É claro que minhas dores alimentam o que escrevo, mas alimentam, não dominam, eu posso escolher o que serve a um propósito com aquela obra. A saúde mental é um tema sério e eu gosto muito de cuidar dela com profissionais, porque eu não gosto da figura do escritor como alma atormentada e a glamourização disso, especialmente num mundo onde tem gente que não tem acesso à saúde e não porque quer. Sou mulher, sou lésbica, muitas coisas já aconteceram comigo e eu não quero e não vou me infringir mais dor e muito menos me reduzir a ela enquanto artista, tenho direito à sanidade, tenho direito ao bem estar e tenho direito ao que por muito tempo foi negado às mulheres: falar de temas públicos. Eu sou uma trabalhadora da arte e escolhi esse caminho, escolhi criar desse jeito, com esses mecanismos de criação, mas estou em paz com outras formas de fazer. Falo sobre isso porque foi essa a mudança mais radical que vivi.
Que projeto você gostaria de fazer, mas ainda não começou? Que livro você gostaria de ler e ele ainda não existe?
Eu tenho medo de falar de um livro que eu gostaria de ler e que não existe porque provavelmente ele existe e eu só não conheço, tem muito livro no mundo. Acho que também não tenho um projeto que eu queira fazer e ainda não tenha começado. Tenho dois projetos novos em andamento, um sobre Perséfone, outro sobre Antígona, já publiquei um sobre Cassandra. Eu fico me perguntando se isso é algum tipo de série de livros sobre mulheres míticas no aqui e agora. Talvez a ideia não começada seja entender o que estou fazendo como uma coisa só.

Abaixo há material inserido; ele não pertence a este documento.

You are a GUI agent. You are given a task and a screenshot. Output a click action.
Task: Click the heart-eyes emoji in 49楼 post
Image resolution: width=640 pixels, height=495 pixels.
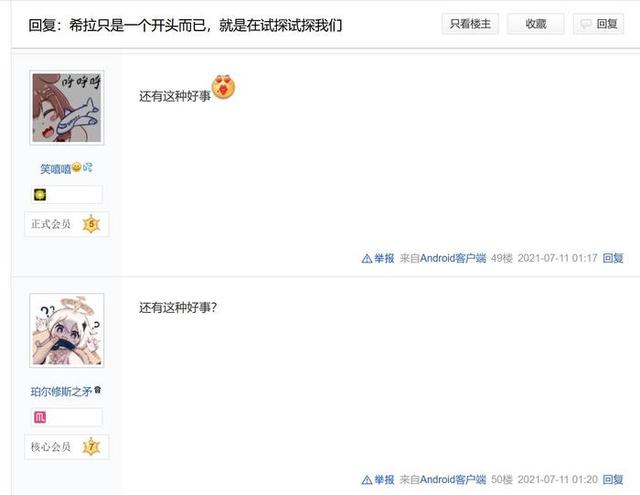223,87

É que no geral eu tenho a ideia e imediatamente começo a fazer, o máximo que acontece é parar um pouco com ela, e deixá-la encostada até surgirem mais ideias, tempo ou espaço pra isso.
Acho que tem uma coisa que eu efetivamente não fiz muito, eu gostaria de escrever textos dramatúrgicos, mas não acho que eu saiba fazer isso. Então fico rascunhando coisas, mas ainda quero fazer um curso de dramaturgia pra ter ferramentas técnicas pra isso. Estou prestando vestibular pra Letras, porque quero estudar grego antigo, já estou fazendo aulas particulares e alguns trabalhos cênicos em grego, então acho que já conta como começado.